Keeping the car polished can help. The polishing process involves grinding at a micron level: car paint is usually 100 to 140 microns thick. Each polish removes between 0.1 and 0.5 micrometers of clear lacquer. As a result, the paint appears shiny again and is more durable and easier to clean. 

The car can be polished in two ways: manually or mechanically. Although the actual polishing makes sure that the paint shines, it is also important that the correct preparation and postprocessing is also followed. 

The process of polishing your car

Correct preparation for polishing

Prior to polishing the car, we prepare the paint for its shine treatment. Step one is washing the car and inspecting it. Basically, all painted body parts should be checked for particularly stubborn dirt while taking a brief walk around the vehicle. 

The paintwork can be easily scratched by any remaining dirt, as it acts like sandpaper. It is often the case that even after intensive cleaning, dirt will still cling to hard-to-reach areas. If you use the right cleaning agents (such as a clay bar) and apply them correctly, you can treat this problem.

The deep scratches and stone chips often go all the way to the metal plate. In this case, the protected area must be treated immediately to reduce the corrosion risk. A sheet metal that has been left in the open rusts quickly, letting rust infiltrate into the paint and spread further. 

Feel the paintwork after washing to ensure smoothness and check any dull areas. For the best results, first use a paint cleaner to smooth out rough areas of the paint. They absorb dirt with their special cleaning compounds.

Important: Keep away from the sun when polishing, as the polishing agent dries faster and leaves permanent marks on the paintwork. You should polish your vehicle in a protected place, such as a garage or carport. Moreover, a gust of wind won’t threaten to re-cover the clean car in new dirt. Masking tape should be used to tape off all the plastic surfaces before polishing. If not, they could end up being polished and looking shiny or even white.
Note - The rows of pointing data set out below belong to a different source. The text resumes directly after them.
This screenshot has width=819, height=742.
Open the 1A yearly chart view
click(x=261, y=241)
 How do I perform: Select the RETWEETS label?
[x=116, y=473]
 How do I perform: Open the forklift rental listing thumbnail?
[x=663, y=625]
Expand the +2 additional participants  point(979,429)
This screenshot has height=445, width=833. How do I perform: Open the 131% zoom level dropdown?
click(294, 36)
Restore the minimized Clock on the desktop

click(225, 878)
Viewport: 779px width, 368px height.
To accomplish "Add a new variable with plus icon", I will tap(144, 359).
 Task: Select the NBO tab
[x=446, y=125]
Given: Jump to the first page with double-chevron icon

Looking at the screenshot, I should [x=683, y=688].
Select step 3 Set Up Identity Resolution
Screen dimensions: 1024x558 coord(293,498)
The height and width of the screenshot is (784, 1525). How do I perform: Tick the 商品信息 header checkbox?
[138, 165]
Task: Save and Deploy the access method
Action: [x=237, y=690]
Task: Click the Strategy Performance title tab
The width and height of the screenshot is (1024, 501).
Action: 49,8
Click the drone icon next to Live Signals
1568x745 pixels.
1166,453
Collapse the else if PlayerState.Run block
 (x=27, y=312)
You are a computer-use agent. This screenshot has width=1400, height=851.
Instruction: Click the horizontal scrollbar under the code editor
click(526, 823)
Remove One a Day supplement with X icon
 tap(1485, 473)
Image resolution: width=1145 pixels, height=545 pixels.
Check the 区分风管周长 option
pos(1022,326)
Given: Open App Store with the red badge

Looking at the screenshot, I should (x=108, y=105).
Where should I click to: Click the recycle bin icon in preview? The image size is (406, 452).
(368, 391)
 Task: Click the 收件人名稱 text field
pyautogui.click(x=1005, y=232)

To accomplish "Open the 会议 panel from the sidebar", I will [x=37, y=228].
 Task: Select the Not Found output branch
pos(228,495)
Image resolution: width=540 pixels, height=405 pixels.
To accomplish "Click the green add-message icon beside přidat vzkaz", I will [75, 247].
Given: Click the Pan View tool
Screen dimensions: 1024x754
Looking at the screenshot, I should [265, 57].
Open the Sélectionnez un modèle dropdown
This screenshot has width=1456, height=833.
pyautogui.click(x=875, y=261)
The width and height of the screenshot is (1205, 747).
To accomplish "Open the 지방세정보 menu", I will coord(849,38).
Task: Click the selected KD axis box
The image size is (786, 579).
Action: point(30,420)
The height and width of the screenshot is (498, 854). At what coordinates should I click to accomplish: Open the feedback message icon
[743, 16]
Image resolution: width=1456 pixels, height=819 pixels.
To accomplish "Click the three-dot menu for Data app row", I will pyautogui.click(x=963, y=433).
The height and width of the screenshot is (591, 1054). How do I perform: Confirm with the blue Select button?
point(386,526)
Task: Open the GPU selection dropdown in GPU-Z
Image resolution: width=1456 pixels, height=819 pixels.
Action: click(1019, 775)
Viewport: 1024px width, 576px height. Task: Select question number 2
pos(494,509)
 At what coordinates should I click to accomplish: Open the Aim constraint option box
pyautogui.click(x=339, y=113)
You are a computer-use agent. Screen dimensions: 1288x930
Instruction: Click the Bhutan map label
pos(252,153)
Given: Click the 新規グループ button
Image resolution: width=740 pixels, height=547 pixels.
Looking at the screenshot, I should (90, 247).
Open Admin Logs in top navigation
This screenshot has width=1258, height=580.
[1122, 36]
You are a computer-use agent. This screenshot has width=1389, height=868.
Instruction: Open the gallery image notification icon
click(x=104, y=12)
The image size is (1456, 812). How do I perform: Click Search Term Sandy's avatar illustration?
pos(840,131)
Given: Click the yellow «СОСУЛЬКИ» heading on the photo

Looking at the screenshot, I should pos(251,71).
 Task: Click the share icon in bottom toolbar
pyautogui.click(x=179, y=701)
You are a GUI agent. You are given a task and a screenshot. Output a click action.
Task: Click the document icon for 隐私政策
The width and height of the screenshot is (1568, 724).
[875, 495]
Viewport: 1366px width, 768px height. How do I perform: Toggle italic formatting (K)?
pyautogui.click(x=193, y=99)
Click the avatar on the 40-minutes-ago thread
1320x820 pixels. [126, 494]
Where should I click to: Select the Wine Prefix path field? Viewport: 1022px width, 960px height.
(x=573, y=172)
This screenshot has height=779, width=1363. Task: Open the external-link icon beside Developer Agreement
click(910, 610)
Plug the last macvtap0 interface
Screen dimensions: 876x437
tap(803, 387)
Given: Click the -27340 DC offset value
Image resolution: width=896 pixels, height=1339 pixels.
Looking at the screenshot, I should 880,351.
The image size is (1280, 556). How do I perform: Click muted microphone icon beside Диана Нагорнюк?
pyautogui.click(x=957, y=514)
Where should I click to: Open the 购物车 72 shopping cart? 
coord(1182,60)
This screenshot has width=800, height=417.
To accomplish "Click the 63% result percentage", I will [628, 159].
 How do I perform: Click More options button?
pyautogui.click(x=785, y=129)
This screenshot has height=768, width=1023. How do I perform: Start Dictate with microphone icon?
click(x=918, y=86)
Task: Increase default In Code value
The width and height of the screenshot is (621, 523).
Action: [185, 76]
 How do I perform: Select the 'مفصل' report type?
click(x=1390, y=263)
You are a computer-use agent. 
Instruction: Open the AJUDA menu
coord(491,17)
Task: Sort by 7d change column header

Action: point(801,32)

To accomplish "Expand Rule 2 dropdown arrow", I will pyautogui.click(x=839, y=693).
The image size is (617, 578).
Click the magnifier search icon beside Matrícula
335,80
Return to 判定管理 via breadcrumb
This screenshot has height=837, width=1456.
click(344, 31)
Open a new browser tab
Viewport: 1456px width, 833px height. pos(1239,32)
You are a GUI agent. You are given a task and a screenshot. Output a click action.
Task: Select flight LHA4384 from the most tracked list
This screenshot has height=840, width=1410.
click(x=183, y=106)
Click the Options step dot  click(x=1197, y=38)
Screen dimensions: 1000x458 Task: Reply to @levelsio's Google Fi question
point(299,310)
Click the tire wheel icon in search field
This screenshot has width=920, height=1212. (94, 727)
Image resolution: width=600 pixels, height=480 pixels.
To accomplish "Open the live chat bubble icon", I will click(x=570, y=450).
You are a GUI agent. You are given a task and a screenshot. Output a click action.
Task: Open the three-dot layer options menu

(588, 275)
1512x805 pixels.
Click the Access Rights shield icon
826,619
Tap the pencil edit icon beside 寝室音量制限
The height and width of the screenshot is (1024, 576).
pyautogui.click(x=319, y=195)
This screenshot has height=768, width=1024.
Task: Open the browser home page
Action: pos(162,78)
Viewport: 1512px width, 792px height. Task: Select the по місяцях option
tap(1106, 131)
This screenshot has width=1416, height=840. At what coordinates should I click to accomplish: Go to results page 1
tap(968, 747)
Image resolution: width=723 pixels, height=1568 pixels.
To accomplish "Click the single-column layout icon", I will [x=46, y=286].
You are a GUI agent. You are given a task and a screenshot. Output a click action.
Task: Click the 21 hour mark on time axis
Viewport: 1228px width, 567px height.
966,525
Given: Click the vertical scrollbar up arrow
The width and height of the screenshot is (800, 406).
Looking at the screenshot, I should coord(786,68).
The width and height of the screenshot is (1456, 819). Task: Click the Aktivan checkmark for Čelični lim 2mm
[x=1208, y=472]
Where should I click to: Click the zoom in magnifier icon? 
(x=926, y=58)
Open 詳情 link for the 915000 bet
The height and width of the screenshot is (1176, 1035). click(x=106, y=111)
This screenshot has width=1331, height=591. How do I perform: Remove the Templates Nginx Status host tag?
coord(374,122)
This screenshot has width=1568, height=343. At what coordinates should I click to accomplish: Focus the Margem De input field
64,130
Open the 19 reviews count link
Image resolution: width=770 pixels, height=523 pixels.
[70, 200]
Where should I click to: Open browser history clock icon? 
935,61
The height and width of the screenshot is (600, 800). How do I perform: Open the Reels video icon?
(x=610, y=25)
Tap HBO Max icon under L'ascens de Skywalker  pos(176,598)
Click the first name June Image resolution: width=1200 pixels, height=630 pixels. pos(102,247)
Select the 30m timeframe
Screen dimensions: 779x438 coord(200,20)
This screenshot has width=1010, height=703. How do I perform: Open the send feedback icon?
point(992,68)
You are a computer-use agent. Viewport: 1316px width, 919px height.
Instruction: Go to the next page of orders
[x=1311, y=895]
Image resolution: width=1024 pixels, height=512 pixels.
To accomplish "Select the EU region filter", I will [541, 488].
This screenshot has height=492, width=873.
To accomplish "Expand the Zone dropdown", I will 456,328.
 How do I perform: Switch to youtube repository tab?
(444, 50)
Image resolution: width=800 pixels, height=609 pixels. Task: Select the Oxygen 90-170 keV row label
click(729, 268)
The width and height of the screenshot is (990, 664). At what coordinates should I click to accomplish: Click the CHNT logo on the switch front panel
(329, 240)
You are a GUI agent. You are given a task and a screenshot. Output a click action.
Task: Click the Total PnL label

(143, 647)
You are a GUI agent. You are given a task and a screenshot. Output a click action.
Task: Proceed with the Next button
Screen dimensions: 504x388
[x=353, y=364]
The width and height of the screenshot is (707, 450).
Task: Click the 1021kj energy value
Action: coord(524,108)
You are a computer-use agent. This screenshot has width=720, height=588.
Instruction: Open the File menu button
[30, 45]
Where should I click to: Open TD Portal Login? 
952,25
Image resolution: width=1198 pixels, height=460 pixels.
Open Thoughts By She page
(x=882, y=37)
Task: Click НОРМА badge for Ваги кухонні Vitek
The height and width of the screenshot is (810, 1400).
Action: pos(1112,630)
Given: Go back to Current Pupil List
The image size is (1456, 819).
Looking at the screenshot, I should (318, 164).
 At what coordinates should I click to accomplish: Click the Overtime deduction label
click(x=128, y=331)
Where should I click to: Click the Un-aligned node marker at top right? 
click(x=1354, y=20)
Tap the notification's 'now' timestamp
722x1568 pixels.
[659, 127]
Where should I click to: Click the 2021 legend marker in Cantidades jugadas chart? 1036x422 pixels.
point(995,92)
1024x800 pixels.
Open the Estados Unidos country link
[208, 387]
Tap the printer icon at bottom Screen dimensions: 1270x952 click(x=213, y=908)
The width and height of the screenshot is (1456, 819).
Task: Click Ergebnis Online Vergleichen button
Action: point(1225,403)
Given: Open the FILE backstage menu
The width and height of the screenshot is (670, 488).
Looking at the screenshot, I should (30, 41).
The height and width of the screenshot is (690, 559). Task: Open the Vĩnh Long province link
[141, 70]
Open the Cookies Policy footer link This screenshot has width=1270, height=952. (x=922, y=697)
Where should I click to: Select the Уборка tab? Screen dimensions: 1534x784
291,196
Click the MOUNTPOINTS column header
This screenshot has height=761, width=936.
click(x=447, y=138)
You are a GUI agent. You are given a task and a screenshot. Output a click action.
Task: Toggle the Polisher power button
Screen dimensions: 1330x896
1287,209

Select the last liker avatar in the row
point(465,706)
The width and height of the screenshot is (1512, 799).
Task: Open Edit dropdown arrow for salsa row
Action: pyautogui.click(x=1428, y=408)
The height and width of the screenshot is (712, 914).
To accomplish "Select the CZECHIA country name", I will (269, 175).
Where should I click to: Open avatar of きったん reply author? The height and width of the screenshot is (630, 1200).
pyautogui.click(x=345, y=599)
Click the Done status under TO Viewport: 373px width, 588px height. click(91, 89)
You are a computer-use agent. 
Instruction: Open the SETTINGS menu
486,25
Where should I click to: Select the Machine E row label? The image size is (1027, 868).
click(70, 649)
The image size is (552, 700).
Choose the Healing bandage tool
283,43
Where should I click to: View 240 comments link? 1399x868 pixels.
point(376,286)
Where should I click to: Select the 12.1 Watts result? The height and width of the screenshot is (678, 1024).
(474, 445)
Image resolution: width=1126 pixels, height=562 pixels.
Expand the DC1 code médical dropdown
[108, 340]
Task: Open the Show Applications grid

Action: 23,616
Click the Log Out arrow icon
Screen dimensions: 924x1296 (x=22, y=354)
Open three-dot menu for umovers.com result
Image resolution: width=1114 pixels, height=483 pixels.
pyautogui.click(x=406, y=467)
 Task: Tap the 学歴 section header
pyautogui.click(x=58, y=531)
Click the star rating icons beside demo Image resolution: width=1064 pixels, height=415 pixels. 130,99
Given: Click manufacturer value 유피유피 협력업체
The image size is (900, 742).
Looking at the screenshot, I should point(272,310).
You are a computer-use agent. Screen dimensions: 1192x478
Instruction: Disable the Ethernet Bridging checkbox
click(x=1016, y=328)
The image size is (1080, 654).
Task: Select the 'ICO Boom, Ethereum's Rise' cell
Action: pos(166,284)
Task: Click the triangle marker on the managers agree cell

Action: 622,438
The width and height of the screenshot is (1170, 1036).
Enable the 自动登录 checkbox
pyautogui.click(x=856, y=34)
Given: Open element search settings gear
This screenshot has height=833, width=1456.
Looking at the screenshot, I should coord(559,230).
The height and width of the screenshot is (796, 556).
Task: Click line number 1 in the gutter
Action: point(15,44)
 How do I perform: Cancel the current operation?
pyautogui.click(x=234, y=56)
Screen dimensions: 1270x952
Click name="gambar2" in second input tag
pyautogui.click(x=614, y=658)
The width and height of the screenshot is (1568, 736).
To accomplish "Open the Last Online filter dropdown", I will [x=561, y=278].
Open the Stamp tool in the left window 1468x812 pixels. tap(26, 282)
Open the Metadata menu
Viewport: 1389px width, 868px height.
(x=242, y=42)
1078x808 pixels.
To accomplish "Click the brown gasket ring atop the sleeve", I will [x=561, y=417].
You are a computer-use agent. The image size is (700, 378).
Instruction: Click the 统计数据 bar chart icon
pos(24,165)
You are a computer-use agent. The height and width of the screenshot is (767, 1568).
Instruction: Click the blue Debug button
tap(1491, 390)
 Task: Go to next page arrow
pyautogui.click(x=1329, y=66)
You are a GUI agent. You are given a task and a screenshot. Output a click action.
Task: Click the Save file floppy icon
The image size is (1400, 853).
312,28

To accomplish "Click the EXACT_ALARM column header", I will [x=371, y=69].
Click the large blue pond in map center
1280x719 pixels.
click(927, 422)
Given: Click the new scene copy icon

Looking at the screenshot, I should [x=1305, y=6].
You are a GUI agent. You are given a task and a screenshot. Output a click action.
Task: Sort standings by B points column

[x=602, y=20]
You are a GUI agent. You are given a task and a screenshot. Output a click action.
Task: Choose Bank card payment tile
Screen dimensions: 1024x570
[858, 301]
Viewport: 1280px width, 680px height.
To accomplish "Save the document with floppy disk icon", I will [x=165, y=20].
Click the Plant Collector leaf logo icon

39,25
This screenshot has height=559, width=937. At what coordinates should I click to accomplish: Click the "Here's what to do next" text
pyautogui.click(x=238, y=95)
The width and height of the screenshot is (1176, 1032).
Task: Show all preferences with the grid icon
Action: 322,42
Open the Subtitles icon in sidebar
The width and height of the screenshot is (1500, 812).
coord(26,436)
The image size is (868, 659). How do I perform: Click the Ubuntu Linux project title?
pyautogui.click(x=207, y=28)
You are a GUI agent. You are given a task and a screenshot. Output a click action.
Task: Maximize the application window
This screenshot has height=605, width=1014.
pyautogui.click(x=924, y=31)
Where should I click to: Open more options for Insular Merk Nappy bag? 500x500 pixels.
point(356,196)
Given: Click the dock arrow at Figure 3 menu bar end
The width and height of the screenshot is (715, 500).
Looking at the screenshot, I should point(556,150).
Pay attention to these things!

Wearing jewelry such as rings, watches or bracelets while you polish the car can result in unsightly scratches in the paint. A microfiber cloth is used to apply the polish and then move it around the paint in circular motions. Starting from the top of the car roof, experts suggest working your way down. 

The whole car must not be treated at once, so it is helpful to treat smaller areas. If the polishing agent dries out it will be difficult to remove later. The paint can easily be damaged when you apply too much pressure, especially at corners and edges. Polishing your car by hand requires some effort, but the result is worth it.

Be careful with matt paintwork!

Taking care of matt paintwork is much more problematic. Because the paint loses its rough texture when polished and becomes shiny, you shouldn’t use a polish here. With matt paint finishes, mistakes are hard to rectify. Hand washing is the best way to clean matt paint. We advise you to use a brush-free or touchless automatic car wash.

Find the right polish

Polishes contain abrasive agents which remove small scratches, smooth the paint, and remove roughened paint layers. It’s hard to find the right polish. If you use high grained polishing compounds on your clearcoat, it can do more harm than good. There are also differences between polishes on their own and polish/sealant mixtures. If the paint is only to be sealed once, they are unnecessary.

Should you polish by hand or machine?

You should use a polishing machine and abrasive paste with coarse grains only on paint with heavy scratches or flash rust. A fine grain hand polish is sufficient for a paint surface still in good shape. A polishing machine, however, may be necessary for weathered and pale surfaces. However, if you aren’t experienced handling and using one, it won’t be worth buying one.

The most common error in polishing and sealing is polishing a hot car or polishing in the scorching sun. This causes fast evaporation of water components, which in turn penetrates into the paint, causing damage to the paintwork. Many times, sealing is also neglected after polishing.

Can you polish car paint with a household remedy?

Often people wonder if their car paint can be polished with a household remedy. Possibly this could be done, however only to a limited extent. A popular method for removing small scratches is to use toothpaste. There should be no coarse grains, or else scratches will appear relatively quickly. 

You can also achieve a certain shine on your car using certain home-based preparations such as baking soda, vinegar, cornstarch or rubbing alcohol. In practice, home remedies can only be moderately effective in polishing your car. We therefore recommend using a proper car polish!

Can you polish away any paint scratch?

A significant role is played by the extent of the scratches. The best way to check this is to touch the scratch with your fingernail. It is a deep scratch if your fingernail gets stuck, and car polish will not be able to fix it. Before using the car polish here, we need to fill it up with paint.

We can, however, easily take care of superficial scratches with a polish. Using the right polishing products is important.